Several party allies and the Prime Minister Narendra Modi merely dismissed her praise for Gandhi's killer without calling for sanctions or her exclusion from the party. The Hindu hardliner, who apologised for her statement with clear reluctance, secured a seat in the lower house with an absolute majority of 60 per cent in her constituency in this year's election.
It may well be that there has not been a repeat of the large-scale pogroms of 2002, which caused international indignation. But since the BJP assumed power there has been an increase in killings carried out by lynch mobs, often over suspicions that beef has been consumed. These actions usually go unpunished and are even justified by some BJP politicians. The murders have created a climate of fear among many of the nation's 200 million Muslims.

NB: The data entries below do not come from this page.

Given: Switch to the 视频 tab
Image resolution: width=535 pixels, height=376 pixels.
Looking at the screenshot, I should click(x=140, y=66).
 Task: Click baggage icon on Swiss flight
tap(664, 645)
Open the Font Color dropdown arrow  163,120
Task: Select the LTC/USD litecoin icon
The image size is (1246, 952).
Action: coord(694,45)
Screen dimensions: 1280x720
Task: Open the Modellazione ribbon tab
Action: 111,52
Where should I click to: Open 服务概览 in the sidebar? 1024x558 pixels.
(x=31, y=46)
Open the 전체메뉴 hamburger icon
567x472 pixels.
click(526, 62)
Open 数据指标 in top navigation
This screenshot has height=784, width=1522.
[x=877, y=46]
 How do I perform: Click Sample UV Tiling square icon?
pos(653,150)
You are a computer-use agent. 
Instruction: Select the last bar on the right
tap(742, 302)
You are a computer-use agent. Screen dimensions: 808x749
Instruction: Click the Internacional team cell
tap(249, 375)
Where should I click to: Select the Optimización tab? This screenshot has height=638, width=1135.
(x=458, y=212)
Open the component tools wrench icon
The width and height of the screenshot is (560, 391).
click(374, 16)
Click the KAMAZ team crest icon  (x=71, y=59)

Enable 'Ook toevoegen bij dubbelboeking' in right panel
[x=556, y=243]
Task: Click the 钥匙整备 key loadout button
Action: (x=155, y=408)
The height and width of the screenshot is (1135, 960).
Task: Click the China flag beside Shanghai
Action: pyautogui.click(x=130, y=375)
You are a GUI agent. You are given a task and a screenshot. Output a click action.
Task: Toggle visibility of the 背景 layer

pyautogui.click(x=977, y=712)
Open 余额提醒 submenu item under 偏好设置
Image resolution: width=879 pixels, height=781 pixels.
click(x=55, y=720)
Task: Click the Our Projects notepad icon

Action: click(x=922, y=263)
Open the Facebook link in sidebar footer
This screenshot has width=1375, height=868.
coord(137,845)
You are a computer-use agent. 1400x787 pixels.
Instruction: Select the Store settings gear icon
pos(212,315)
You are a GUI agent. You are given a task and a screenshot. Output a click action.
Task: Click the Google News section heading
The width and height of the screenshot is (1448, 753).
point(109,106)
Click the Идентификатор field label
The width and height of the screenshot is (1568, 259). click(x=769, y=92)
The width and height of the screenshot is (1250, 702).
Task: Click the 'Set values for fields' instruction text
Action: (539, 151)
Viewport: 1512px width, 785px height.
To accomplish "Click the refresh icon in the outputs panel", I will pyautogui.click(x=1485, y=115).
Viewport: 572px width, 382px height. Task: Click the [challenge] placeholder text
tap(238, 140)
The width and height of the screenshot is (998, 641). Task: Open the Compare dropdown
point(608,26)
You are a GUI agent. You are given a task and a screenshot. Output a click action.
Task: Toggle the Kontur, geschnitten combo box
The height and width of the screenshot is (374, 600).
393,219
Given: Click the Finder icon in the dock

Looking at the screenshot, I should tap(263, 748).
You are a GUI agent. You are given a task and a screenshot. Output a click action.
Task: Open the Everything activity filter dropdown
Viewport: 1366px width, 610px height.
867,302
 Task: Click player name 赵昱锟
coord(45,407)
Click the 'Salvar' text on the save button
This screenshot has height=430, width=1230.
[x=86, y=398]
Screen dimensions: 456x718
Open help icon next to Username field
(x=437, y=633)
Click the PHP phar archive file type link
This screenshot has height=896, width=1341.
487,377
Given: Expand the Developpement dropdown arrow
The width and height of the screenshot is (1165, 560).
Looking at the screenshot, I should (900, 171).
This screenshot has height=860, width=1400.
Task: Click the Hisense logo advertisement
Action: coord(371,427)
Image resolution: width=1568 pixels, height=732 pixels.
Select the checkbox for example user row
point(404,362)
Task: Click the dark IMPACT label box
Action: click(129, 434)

Growing violence and capricious treatment by officialdom
There are no signs of an imminent end to the spiral of violence: in fact, what can genuinely be described as a wave of ethnic cleansing is currently in preparation in the north eastern state of Assam. All 35 million inhabitants must prove that they, or they parents, were already living in Assam before 1971. Otherwise they will be stripped of their citizenship. Early September saw the publication of the 1.9 million names of people who had lost their citizenship – most of them Muslims. The authorities have already begun the process of eviction and detention.
As stateless people they will not be able to go anywhere. Neighbouring Bangladesh – a country twice the size of Bavaria with 160 million residents – has already signalled its unwillingness to accept the stateless persons.
Assam is a testing lab and an attack on the Muslim minority in India, just like the withdrawal of Kashmir's special status. Interior Minister Amit Shah has announced his wish to roll out the Assam citizenship checks to the entire country. Amit Shah, who also describes the presumed immigrants as "vermin", has been the closest confidante of Prime Minister Modi's closest confidante for two decades. The Modi government in Delhi has distanced itself from the Gandhi legacy more than any prior administration.